The following rights are granted under the European General Data Protection Regulation (“GDPR”) and California Consumer Privacy Act (“CCPA”). TOONSTA AI applies these rights to all users of our products, regardless of your location:

• The right to know what personal information is collected.
• The right to know if personal information is being shared, and to whom.
• The right to access your personal information.
• The right to exercise your privacy rights without being discriminated against.

EEA, UK, and Swiss Users: Our lawful bases for collecting and processing personal information under the GDPR include:

• Performing our contract with you and providing our services.
• Legitimate interests: we receive technical and interaction data of users, which may include IP addresses, to improve the security and reliability of our services and prevent abuse, and to understand where people learn about TOONSTA AI.
• Consent: where we ask for your consent to process your information, you can always withdraw this consent.
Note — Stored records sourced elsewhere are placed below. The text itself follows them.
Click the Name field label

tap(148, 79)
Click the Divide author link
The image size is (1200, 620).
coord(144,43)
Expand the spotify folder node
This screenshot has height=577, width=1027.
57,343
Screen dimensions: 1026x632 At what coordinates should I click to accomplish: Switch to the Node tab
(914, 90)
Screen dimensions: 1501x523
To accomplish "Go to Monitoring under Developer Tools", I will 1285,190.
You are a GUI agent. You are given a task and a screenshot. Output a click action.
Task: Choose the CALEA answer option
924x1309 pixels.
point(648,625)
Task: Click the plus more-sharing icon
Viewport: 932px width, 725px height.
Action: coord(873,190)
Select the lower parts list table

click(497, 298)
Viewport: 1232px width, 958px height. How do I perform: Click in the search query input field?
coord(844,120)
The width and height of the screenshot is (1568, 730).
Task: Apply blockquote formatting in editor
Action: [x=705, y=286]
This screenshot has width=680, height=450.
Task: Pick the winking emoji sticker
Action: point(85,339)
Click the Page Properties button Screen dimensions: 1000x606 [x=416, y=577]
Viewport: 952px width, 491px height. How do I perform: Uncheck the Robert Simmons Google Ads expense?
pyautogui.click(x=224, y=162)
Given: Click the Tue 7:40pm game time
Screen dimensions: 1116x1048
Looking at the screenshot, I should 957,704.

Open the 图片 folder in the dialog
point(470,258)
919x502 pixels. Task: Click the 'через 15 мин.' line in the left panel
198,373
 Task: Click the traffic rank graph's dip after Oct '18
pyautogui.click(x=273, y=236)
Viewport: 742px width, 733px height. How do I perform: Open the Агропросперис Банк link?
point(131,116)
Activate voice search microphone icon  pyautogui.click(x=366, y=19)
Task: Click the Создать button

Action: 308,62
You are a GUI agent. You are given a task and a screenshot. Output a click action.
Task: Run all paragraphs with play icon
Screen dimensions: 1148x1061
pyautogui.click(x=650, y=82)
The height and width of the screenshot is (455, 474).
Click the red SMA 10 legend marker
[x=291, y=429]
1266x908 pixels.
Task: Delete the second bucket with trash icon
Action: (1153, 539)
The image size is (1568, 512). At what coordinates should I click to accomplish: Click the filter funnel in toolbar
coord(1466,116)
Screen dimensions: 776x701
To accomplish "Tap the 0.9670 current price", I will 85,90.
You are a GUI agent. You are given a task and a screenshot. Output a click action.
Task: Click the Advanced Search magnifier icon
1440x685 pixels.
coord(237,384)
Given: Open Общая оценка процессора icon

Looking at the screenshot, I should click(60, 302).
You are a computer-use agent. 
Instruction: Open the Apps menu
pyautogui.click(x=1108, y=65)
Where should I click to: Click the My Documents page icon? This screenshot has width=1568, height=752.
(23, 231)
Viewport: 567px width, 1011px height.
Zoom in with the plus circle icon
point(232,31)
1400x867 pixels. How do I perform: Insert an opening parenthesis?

Under the GDPR, EEA, UK, and Swiss users have additional rights:

• The right to request correction or erasure of personal information.
• The right to object to processing your personal information.
• The right to right to transfer or receive a copy of the personal information in a usable and portable format, when any automated processing of personal data is based on your consent or a contract with you.
• The rights to withdraw your consent to processing, when the processing is based on your consent.
• When we are processing data on behalf of another party that is the “data controller,” you should direct your request to that party.
• You also have the right to lodge a complaint with a supervisory authority, but we encourage you to first contact us with any questions or concerns.

California Users: Under the CCPA, California residents have additional rights:

• The right to request personal information about to be deleted, subject to several exceptions.
• The right to opt-out of the sale of personal information. Note that we do not “sell” personal information as defined by the CCPA and have not done so in the past 12 months.
• You may designate, in writing or through a power of attorney, an authorized agent to make requests on your behalf to exercise your rights under the CCPA. Before accepting such a request from an agent, we will require the agent to provide proof you have authorized it to act on your behalf, and we may need you to verify your identity directly with us.
• Further, to provide or delete specific pieces of personal information we will need to verify your identity to the degree of certainty required by law. We will verify your request by asking you to send it from the email address associated with your account or requiring you to provide information necessary to verify your account.

Changes

We may need to change this Privacy Statement and our notices from time to time. Any updates will be posted online with an effective date. Continued use of our services after the effective date of any changes constitutes acceptance of those changes.